[Prompt] When the line containing "Given: Open the Favorites menu" is found in the data below, copy it and each line after it through the line containing "Image resolution: width=800", exactly and with no others.

Stored items:
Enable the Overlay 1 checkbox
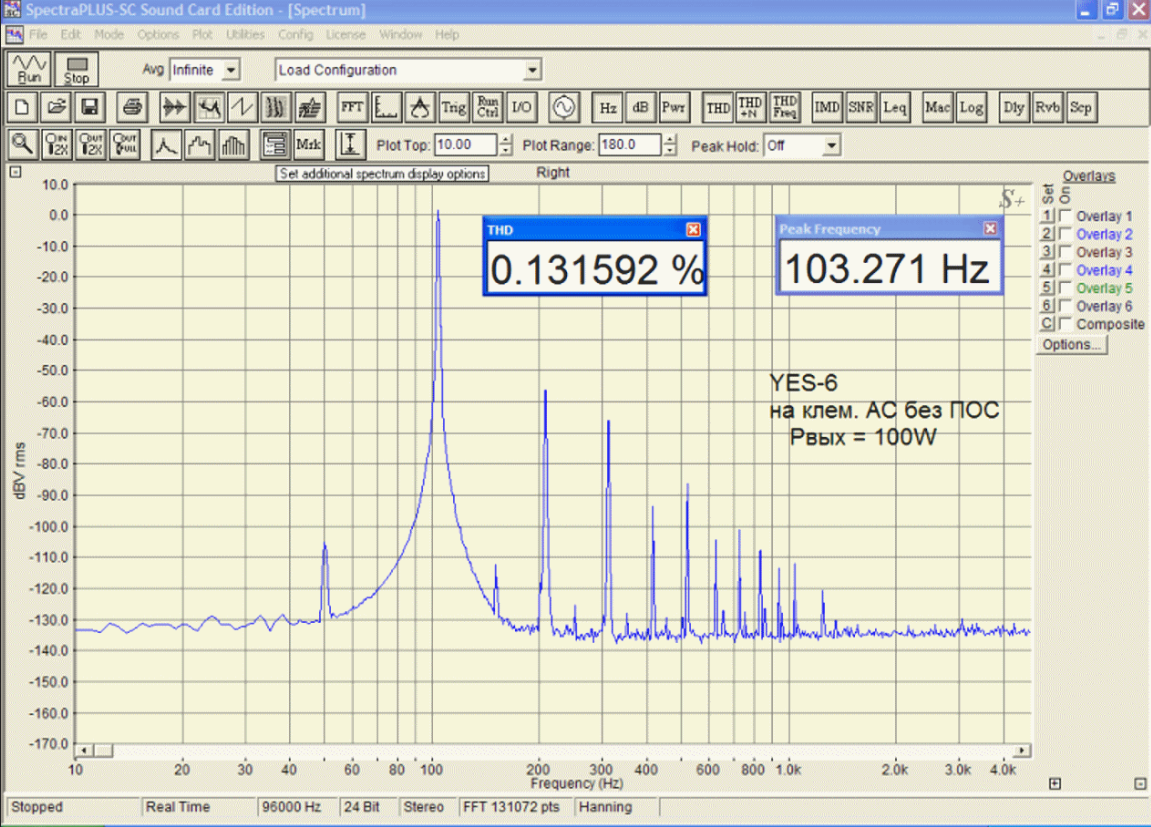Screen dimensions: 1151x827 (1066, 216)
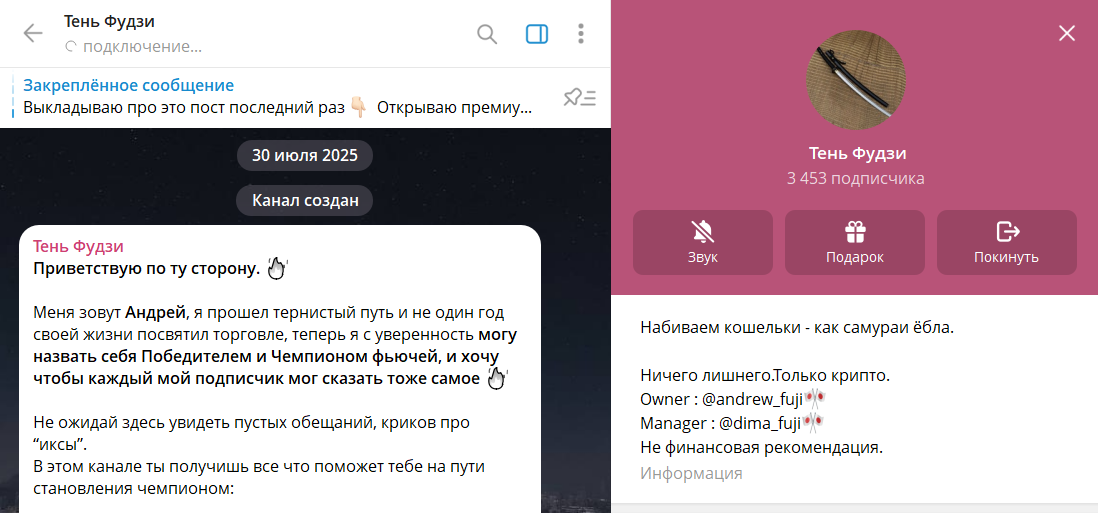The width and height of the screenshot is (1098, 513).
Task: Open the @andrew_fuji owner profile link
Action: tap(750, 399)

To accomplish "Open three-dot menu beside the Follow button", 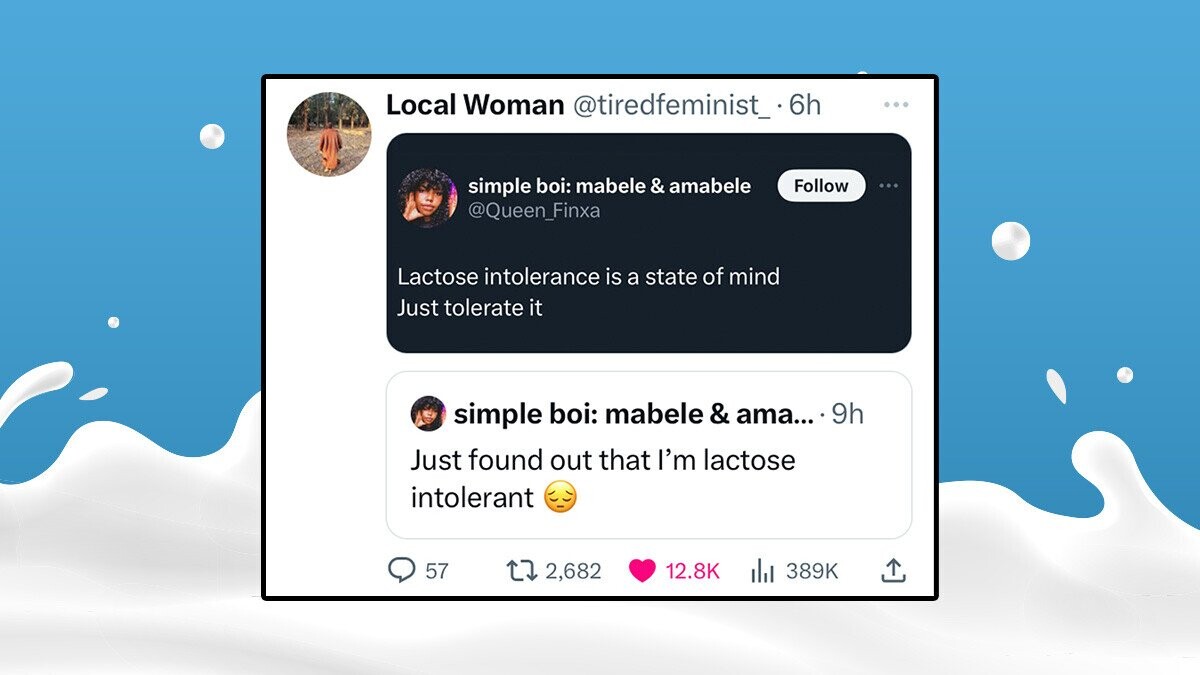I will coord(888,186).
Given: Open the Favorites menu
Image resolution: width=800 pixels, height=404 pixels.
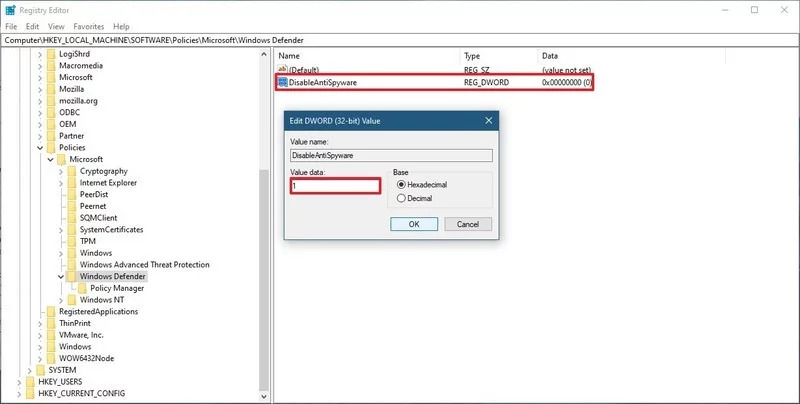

* * *

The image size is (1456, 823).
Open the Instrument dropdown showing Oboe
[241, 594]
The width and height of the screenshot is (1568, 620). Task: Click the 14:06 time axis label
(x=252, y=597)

[Exercise result]
Given: Open the Favorites menu
Image resolution: width=800 pixels, height=404 pixels.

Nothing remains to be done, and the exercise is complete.